Home Tweakers' Asylum

Tweaks for systems, rooms and Do It Yourself (DIY) help. FAQ.

This may come as a shock, but most of the boutique “High-End” audio products are not UL or FCC certified.

The most basic level of Underwriters Laboratories Product Certification will cost between $40,000 to $80,000 and goes up. As for the FCC, only transmitters and antennas are currently required to be tested in a laboratory accredited to ISO 17025, not required for say a turntable, speaker or bandwidth limited audio only amplifier.

There are worldwide, over 830 boutique manufacturers of what we think of as “High-End” audio products. The vast majority of which are very small shop producers, either one man operations or very small 2 to 5 employee affairs. They may produce one hundred units a year or less of any given model. As such the overhead, read expense, of full on “Certification” such as you would find from the likes of Sony or Bose will not be found here.

To give an example, although I do not wish to single out a particular manufacturer, this is just to illustrate my point. Take the Brown Electronics Labs amplifier, the BEL1001, Mr. Brown once told me that he only did a manufacturing run of his amp once a year, between 150 to 200 units and that was it. The total run depended on his past months orders from dealers, gauging his next years orders. The point being at that time his amp was around $2,400 retail at dealers, that means the Gross income before expenses for Mr.
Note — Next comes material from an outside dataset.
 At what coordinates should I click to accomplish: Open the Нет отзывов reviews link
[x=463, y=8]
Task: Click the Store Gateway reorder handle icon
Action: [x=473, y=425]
Brown was only $240,000 at best for a given year. Take the parts cost, shop expense, insurance, etc., and his net profit was likely far below $100,000. At that time the BEL amp was well known in audio circles and a popular product in the High-End market. For many boutique manufacturers today who are not as well known as Brown they will not sell anywhere near that number per year. There are some that will not sell even fifty units in a year.

To Illustrate that last point, take the early years of Apogee and Hill's Plasmatronics speakers. The first Apogee product was the Full-Range ribbon, their top of the line speaker and yet over its total run less than 85 pairs were ever made and from what I have heard between 200 and 300 pairs of its replacement the Diva. True, they eventually did make thousands of pairs of Duettas and there's no telling how many thousands of speakers Magnepan has produced over the years but those are exceptions. In the case of the Plasmatronics, definitely a boutique product of its era, the 1980s, the total number known is less than 80 pairs ever made.

A last example, Julius Futterman with his OTL amp the H3 was known to solder them up on a portable table at his home back in the 60s. You can bet they never went through Underwriters Labs.

For a large section of our hobby the most interesting products are more akin to a custom shop turning out a one off hot rod than a factory assembly line churning out a thousand a day of product.